Saved data entries:
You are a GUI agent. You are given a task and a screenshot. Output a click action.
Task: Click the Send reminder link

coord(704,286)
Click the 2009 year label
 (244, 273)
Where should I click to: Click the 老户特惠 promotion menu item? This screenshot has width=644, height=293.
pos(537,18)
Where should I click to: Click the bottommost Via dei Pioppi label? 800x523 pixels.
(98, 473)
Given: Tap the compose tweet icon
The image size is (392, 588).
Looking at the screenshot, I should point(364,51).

--

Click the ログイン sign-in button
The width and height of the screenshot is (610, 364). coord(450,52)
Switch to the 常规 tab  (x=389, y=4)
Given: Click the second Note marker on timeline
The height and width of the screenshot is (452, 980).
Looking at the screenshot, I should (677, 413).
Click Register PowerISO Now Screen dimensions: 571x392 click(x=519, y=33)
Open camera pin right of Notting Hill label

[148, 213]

### Task to complete
The reply should consist solely of the lines above from the one that has "Click the ログイン sign-in button" through the one that has "Click Register PowerISO", reproduced exactly.

### Answer to the exercise
Click the ログイン sign-in button
The width and height of the screenshot is (610, 364). coord(450,52)
Switch to the 常规 tab  (x=389, y=4)
Given: Click the second Note marker on timeline
The height and width of the screenshot is (452, 980).
Looking at the screenshot, I should (677, 413).
Click Register PowerISO Now Screen dimensions: 571x392 click(x=519, y=33)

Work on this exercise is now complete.